Las últimas vías de comunicación en servicio y las que están en proyecto tienen a la ciudad como salida o destino, provocando cada vez más problemas de tráfico
29 jul 2009 . Actualizado a las 02:00 h.Los vecinos de Cudeiro retoman estos días sus reivindicaciones para intentar que el Ministerio de Fomento cambie el trazado de la autovía a Lugo. Si se sigue el proyecto actual se expropiarían fincas y casas de la zona y dejaría a las puertas de la capital un gran número de vehículos sin otra escapatoria. Este es uno de los ejemplos de una red de vías que se han construido o que se proyectan en el entorno urbano y que amenazan con hacer de los accesos a la ciudad una ratonera.
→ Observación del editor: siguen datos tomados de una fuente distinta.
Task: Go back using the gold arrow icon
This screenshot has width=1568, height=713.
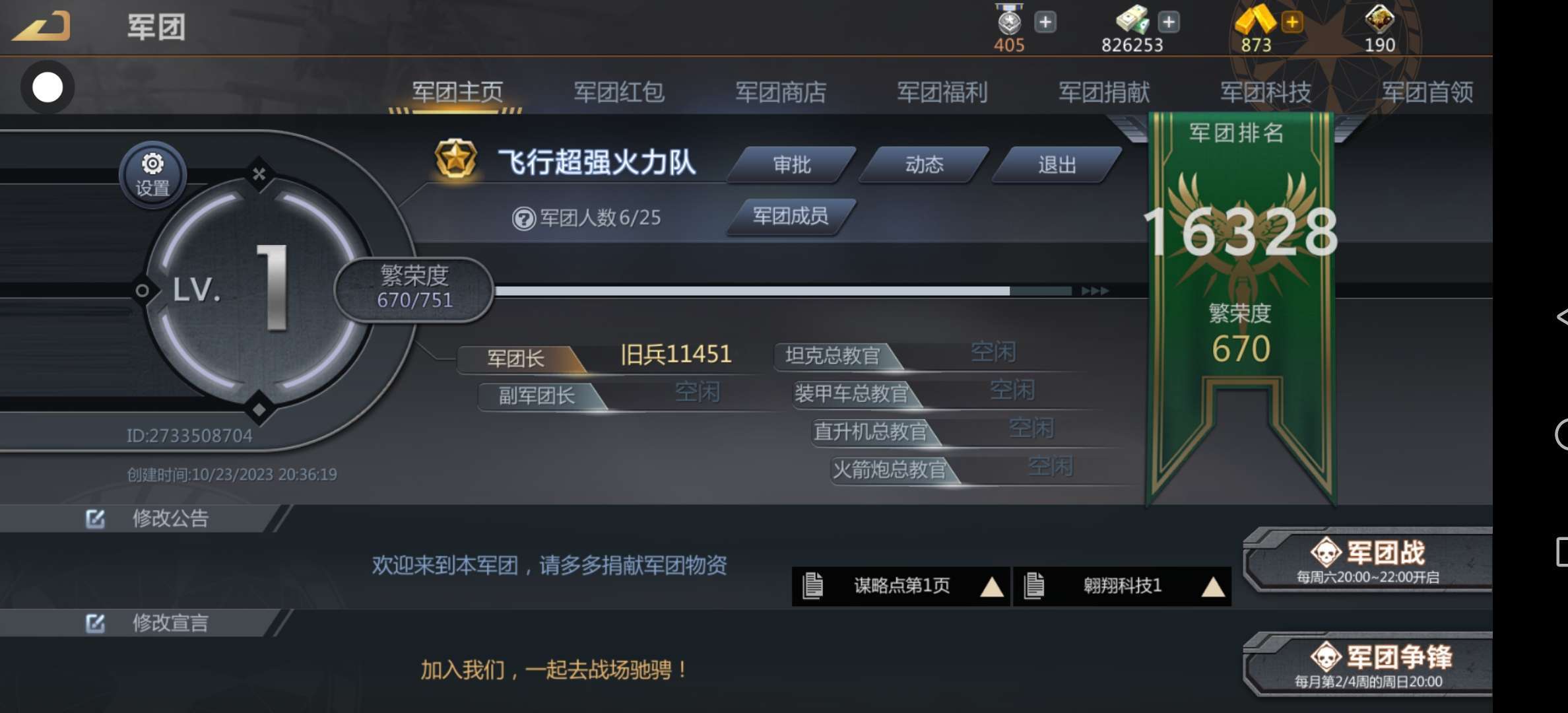Action: click(41, 26)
El ejemplo más evidente ha sido el acceso centro. La vía que enlaza con la autovía A-52 se puso en marcha en diciembre del 2007 desembocando en la avenida Ribeira Sacra, que también recoge los coches que provienen de la N-120 y la N-525. La utilización de esta variante es cada vez mayor y la densidad se sigue incrementando, sobre todo después de que la pasada primavera entrara en servicio la autovía a Santiago de Compostela, a la que también se accede por la variante centro.
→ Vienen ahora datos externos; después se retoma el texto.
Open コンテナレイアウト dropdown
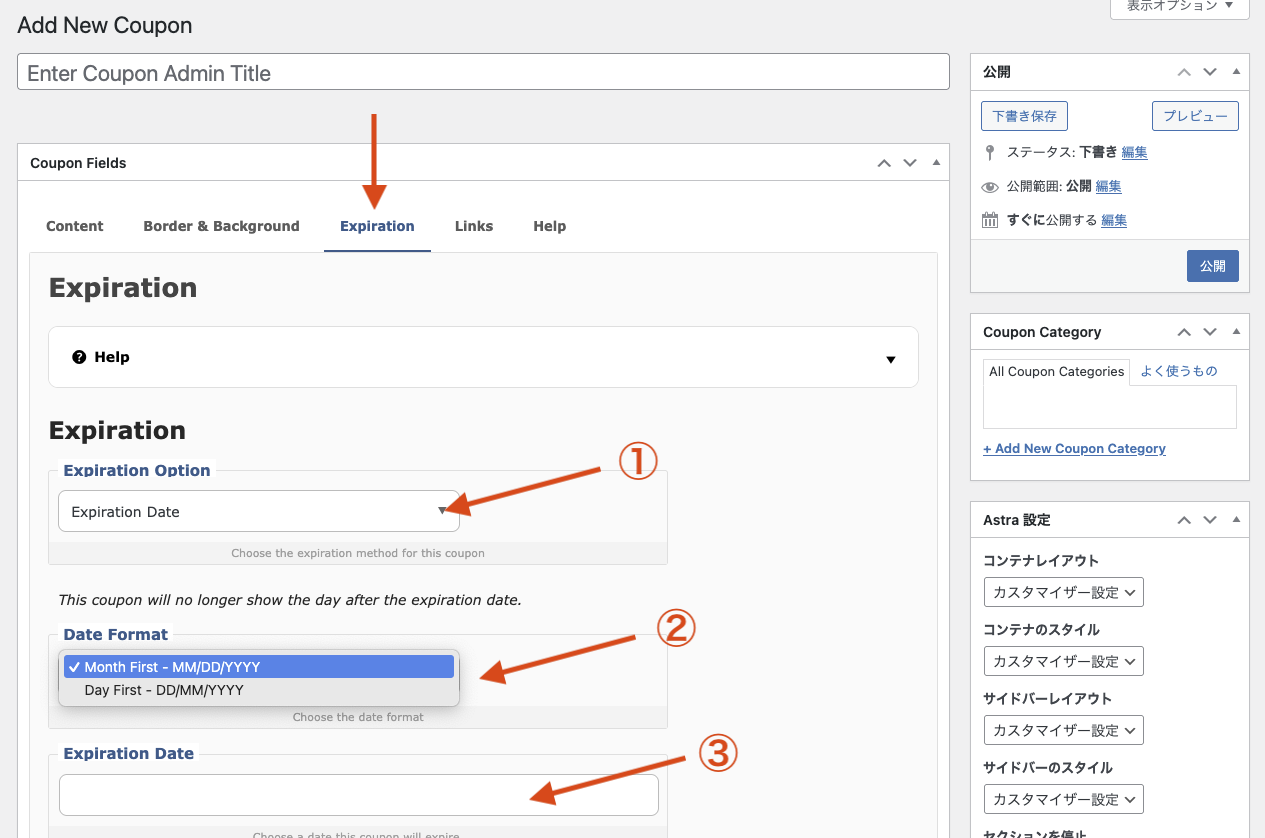The width and height of the screenshot is (1265, 838). pos(1063,592)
A su vez, la entrada a la capital se produce por la zona de Os Remedios. La Policía Local estima que las rotondas que están en ese punto tienen una capacidad de absorción de 6.000 vehículos a la hora, pero hay momentos puntuales que ya están saturadas. La entrada a Progreso registra una media de 20.000 coches al día, según la misma fuente, lo que impide una circulación fluida.
Variantes
Los cálculos que hacen los vecinos de Cudeiro y que sustentan algunos organismos es que si la autovía a Lugo llega al puente de Velle la circulación tendería a entrar a la ciudad por esa infraestructura hasta desembocar en la carretera de Monforte y a su vez a Ourense de nuevo por la zona de Os Remedios. La alternativa pasaría por la construcción de vías perimetrales que evitasen la circulación por esos lugares. Es decir, el tráfico que va en dirección a otros lugares que no fuese el centro de la ciudad podría evitarse.
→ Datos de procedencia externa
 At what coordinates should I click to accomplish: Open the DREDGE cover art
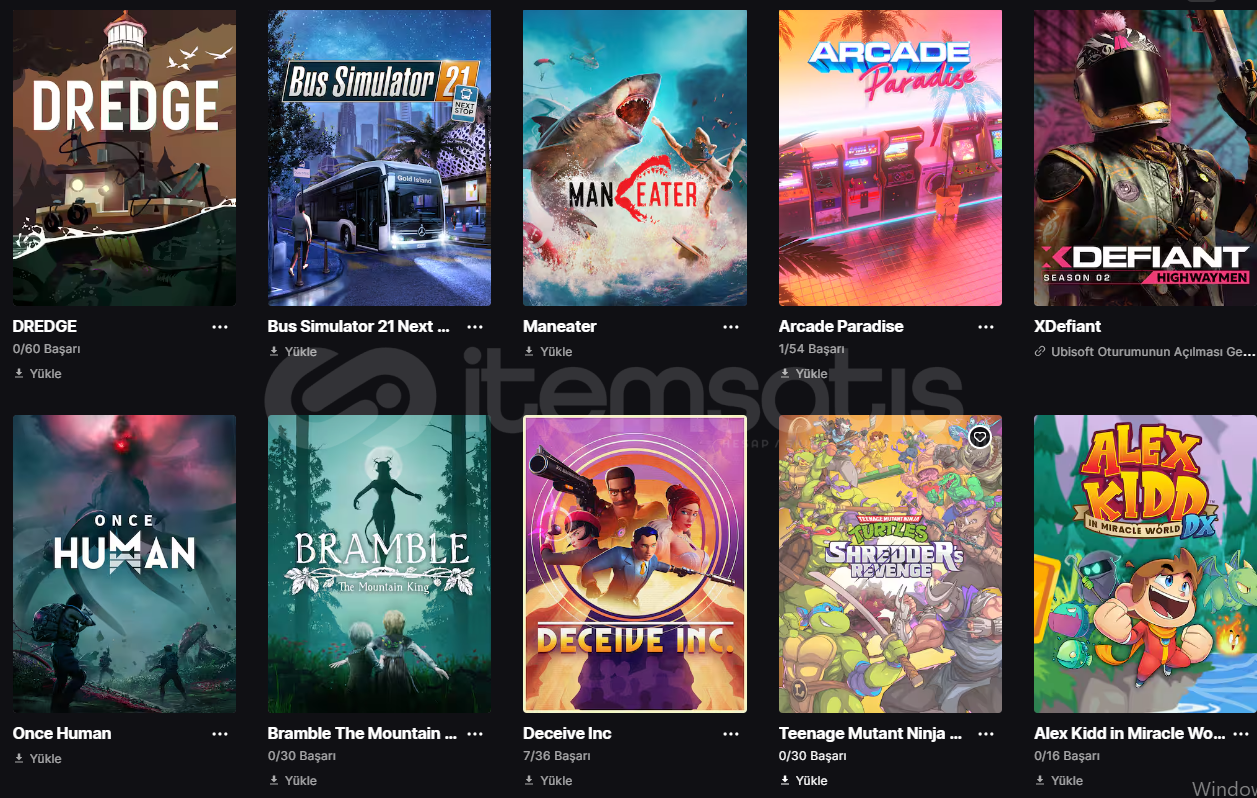tap(124, 158)
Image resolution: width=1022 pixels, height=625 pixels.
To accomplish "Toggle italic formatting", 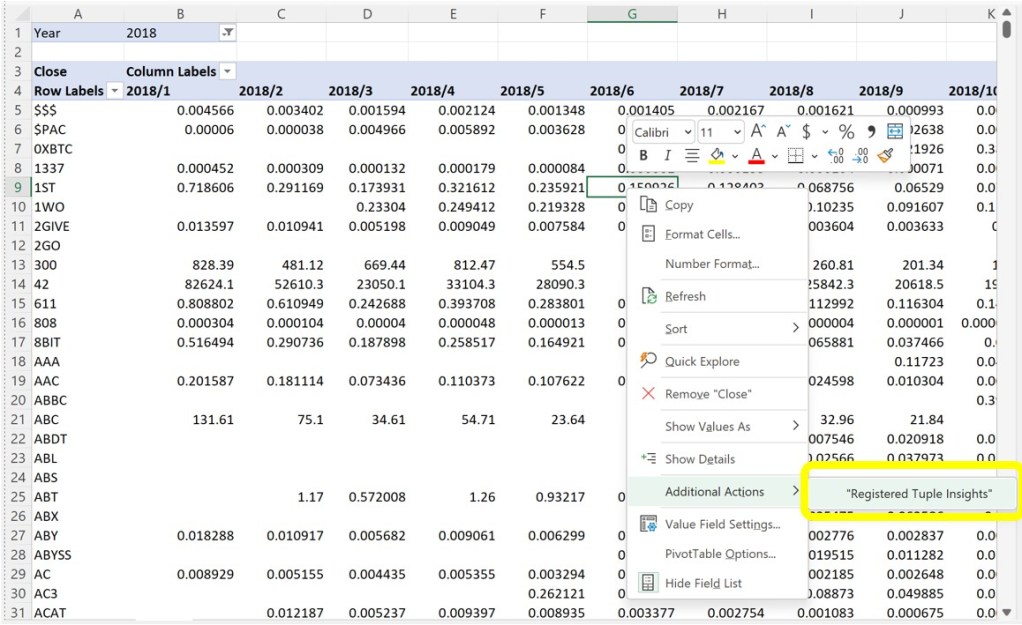I will tap(667, 154).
Pero el anillo de circunvalación está por cerrar. La variante este tiene dos tramos abiertos, en Rairo y Ceboliño, pero su densidad es escasa porque atraviesa zonas escasamente pobladas. El tramo que resta de este vial, que llegaría a la N-525, está en vía muerta y la proyectada circunvalación norte, desde A Ponte hasta Eirasvedras, sigue atascada en trámites administrativos, sin proyecto ni consignación presupuestaria.